Pixel coordinate grounding data
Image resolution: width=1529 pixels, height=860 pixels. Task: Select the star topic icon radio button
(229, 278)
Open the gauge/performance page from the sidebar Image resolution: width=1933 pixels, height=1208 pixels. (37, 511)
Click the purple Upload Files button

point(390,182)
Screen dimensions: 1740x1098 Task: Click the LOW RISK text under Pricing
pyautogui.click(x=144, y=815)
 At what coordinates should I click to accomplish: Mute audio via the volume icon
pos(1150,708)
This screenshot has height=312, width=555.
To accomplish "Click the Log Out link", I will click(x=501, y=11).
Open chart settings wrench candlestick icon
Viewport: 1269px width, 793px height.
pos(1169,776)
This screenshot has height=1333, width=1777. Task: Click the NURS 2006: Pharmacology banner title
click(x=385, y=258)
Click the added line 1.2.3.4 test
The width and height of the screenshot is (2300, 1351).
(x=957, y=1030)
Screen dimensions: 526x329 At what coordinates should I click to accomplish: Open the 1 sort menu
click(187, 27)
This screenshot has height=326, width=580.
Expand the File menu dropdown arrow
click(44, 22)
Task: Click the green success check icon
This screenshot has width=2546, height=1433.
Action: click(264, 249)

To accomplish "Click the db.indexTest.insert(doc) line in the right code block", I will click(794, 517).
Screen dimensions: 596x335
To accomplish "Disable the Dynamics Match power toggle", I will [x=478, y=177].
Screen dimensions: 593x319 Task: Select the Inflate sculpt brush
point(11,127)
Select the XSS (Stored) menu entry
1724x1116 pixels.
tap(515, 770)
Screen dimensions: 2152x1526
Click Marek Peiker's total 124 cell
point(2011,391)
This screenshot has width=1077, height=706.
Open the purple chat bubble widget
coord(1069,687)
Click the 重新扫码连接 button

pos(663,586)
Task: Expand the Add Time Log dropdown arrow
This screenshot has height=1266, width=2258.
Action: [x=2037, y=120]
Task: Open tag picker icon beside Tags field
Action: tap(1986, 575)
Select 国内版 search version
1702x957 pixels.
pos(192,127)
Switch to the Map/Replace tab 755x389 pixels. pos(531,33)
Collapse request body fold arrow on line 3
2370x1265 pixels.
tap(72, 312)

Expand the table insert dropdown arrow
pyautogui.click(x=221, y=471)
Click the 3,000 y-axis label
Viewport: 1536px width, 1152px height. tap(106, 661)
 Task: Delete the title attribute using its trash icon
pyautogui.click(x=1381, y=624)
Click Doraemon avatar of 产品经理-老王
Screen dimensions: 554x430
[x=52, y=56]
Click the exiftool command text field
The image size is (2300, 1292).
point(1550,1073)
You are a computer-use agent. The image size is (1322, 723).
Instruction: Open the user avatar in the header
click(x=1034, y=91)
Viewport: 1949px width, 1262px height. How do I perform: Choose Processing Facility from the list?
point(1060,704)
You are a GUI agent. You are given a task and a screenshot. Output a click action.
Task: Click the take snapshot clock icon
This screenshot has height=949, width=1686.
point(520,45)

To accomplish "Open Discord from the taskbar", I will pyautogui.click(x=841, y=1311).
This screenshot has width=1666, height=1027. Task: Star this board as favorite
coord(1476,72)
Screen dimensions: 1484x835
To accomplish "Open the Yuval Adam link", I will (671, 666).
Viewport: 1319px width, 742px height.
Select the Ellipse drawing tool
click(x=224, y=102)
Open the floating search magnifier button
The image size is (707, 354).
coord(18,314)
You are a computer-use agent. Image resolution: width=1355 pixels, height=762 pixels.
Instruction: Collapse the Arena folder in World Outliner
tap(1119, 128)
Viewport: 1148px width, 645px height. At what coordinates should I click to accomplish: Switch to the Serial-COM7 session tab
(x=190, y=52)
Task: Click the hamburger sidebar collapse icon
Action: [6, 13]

### WHAT IS NEEDED
Copy every line above without changes.

### RESPONSE BELOW
Image resolution: width=1529 pixels, height=860 pixels. Task: Select the star topic icon radio button
(229, 278)
Open the gauge/performance page from the sidebar Image resolution: width=1933 pixels, height=1208 pixels. (37, 511)
Click the purple Upload Files button

point(390,182)
Screen dimensions: 1740x1098 Task: Click the LOW RISK text under Pricing
pyautogui.click(x=144, y=815)
 At what coordinates should I click to accomplish: Mute audio via the volume icon
pos(1150,708)
This screenshot has height=312, width=555.
To accomplish "Click the Log Out link", I will click(x=501, y=11).
Open chart settings wrench candlestick icon
Viewport: 1269px width, 793px height.
pos(1169,776)
This screenshot has height=1333, width=1777. Task: Click the NURS 2006: Pharmacology banner title
click(x=385, y=258)
Click the added line 1.2.3.4 test
The width and height of the screenshot is (2300, 1351).
(x=957, y=1030)
Screen dimensions: 526x329 At what coordinates should I click to accomplish: Open the 1 sort menu
click(187, 27)
This screenshot has height=326, width=580.
Expand the File menu dropdown arrow
click(44, 22)
Task: Click the green success check icon
This screenshot has width=2546, height=1433.
Action: click(264, 249)

To accomplish "Click the db.indexTest.insert(doc) line in the right code block", I will click(794, 517).
Screen dimensions: 596x335
To accomplish "Disable the Dynamics Match power toggle", I will [x=478, y=177].
Screen dimensions: 593x319 Task: Select the Inflate sculpt brush
point(11,127)
Select the XSS (Stored) menu entry
1724x1116 pixels.
tap(515, 770)
Screen dimensions: 2152x1526
Click Marek Peiker's total 124 cell
point(2011,391)
This screenshot has width=1077, height=706.
Open the purple chat bubble widget
coord(1069,687)
Click the 重新扫码连接 button

pos(663,586)
Task: Expand the Add Time Log dropdown arrow
This screenshot has height=1266, width=2258.
Action: [x=2037, y=120]
Task: Open tag picker icon beside Tags field
Action: tap(1986, 575)
Select 国内版 search version
1702x957 pixels.
pos(192,127)
Switch to the Map/Replace tab 755x389 pixels. pos(531,33)
Collapse request body fold arrow on line 3
2370x1265 pixels.
tap(72, 312)

Expand the table insert dropdown arrow
pyautogui.click(x=221, y=471)
Click the 3,000 y-axis label
Viewport: 1536px width, 1152px height. tap(106, 661)
 Task: Delete the title attribute using its trash icon
pyautogui.click(x=1381, y=624)
Click Doraemon avatar of 产品经理-老王
Screen dimensions: 554x430
[x=52, y=56]
Click the exiftool command text field
The image size is (2300, 1292).
point(1550,1073)
You are a computer-use agent. The image size is (1322, 723).
Instruction: Open the user avatar in the header
click(x=1034, y=91)
Viewport: 1949px width, 1262px height. How do I perform: Choose Processing Facility from the list?
point(1060,704)
You are a GUI agent. You are given a task and a screenshot. Output a click action.
Task: Click the take snapshot clock icon
This screenshot has height=949, width=1686.
point(520,45)

To accomplish "Open Discord from the taskbar", I will pyautogui.click(x=841, y=1311).
This screenshot has width=1666, height=1027. Task: Star this board as favorite
coord(1476,72)
Screen dimensions: 1484x835
To accomplish "Open the Yuval Adam link", I will (671, 666).
Viewport: 1319px width, 742px height.
Select the Ellipse drawing tool
click(x=224, y=102)
Open the floating search magnifier button
The image size is (707, 354).
coord(18,314)
You are a computer-use agent. Image resolution: width=1355 pixels, height=762 pixels.
Instruction: Collapse the Arena folder in World Outliner
tap(1119, 128)
Viewport: 1148px width, 645px height. At what coordinates should I click to accomplish: Switch to the Serial-COM7 session tab
(x=190, y=52)
Task: Click the hamburger sidebar collapse icon
Action: [6, 13]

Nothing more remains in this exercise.